_WORK REQUEST_
The required output is the line containing "This screenshot has height=1489, width=2114." followed by each line through the end of the data below, repeated exactly and with nothing added.

INPUT: Begin

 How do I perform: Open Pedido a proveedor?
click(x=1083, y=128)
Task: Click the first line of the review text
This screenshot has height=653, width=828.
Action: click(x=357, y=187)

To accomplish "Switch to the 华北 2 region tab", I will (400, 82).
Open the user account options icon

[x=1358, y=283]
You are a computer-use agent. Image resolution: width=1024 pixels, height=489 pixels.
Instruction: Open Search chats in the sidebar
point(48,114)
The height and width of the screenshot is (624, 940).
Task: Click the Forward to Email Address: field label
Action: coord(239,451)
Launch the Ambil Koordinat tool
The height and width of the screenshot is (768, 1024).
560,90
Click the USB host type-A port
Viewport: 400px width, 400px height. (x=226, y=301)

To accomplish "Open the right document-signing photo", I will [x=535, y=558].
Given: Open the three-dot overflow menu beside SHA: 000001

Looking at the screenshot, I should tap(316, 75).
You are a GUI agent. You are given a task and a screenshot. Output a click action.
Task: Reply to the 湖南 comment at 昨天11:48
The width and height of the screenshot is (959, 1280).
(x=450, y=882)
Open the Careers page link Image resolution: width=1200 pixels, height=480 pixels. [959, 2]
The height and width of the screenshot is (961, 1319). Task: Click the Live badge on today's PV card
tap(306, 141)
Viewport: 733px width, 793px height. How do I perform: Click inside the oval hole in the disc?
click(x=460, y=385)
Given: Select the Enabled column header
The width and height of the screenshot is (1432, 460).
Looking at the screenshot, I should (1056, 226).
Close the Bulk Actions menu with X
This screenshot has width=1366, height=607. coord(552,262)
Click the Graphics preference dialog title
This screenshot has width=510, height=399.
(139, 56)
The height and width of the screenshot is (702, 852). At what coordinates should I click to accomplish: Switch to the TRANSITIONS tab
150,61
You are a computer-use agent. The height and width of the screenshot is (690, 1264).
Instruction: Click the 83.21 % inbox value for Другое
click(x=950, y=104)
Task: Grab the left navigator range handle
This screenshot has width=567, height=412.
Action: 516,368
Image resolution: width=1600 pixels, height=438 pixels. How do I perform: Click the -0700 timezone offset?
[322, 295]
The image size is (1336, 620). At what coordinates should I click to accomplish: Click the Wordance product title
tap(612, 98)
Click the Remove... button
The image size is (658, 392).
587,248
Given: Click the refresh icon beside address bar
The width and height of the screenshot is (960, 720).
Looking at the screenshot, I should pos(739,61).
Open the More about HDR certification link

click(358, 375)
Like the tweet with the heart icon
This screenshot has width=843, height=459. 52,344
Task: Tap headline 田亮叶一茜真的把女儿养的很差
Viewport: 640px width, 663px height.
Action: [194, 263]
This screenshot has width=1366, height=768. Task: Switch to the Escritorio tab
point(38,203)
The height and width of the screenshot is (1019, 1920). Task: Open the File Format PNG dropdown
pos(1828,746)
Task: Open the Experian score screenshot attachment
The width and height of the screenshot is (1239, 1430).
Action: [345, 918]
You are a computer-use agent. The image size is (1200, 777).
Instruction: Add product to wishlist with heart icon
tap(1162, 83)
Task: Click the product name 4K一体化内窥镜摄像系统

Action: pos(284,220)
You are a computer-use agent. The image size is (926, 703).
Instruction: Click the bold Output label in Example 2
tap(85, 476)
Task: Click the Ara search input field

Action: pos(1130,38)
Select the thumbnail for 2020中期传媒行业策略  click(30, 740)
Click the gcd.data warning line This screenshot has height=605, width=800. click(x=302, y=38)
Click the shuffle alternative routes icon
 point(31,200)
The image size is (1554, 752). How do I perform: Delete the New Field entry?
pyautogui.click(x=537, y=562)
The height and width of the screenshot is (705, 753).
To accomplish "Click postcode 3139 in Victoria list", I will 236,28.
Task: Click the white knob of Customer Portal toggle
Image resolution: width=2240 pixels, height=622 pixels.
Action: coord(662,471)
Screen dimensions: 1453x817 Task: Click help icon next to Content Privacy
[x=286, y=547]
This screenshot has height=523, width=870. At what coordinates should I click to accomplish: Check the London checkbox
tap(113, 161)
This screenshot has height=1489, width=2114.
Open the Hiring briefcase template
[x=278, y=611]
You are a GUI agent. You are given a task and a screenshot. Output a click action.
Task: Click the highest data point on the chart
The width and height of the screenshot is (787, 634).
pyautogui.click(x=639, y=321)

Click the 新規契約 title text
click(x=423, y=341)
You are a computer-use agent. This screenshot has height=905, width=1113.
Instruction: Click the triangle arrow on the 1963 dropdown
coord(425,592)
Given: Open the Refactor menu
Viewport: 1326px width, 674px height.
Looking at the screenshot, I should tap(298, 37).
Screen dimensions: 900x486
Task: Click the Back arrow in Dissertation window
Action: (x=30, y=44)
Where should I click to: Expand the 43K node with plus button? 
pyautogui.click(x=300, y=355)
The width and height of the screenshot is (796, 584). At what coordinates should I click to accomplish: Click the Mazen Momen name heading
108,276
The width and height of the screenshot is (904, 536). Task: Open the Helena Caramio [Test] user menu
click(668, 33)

INPUT: End

_ANSWER AREA_
This screenshot has height=1489, width=2114.
Open the Hiring briefcase template
[x=278, y=611]
You are a GUI agent. You are given a task and a screenshot. Output a click action.
Task: Click the highest data point on the chart
The width and height of the screenshot is (787, 634).
pyautogui.click(x=639, y=321)

Click the 新規契約 title text
click(x=423, y=341)
You are a computer-use agent. This screenshot has height=905, width=1113.
Instruction: Click the triangle arrow on the 1963 dropdown
coord(425,592)
Given: Open the Refactor menu
Viewport: 1326px width, 674px height.
Looking at the screenshot, I should tap(298, 37).
Screen dimensions: 900x486
Task: Click the Back arrow in Dissertation window
Action: (x=30, y=44)
Where should I click to: Expand the 43K node with plus button? 
pyautogui.click(x=300, y=355)
The width and height of the screenshot is (796, 584). At what coordinates should I click to accomplish: Click the Mazen Momen name heading
108,276
The width and height of the screenshot is (904, 536). Task: Open the Helena Caramio [Test] user menu
click(668, 33)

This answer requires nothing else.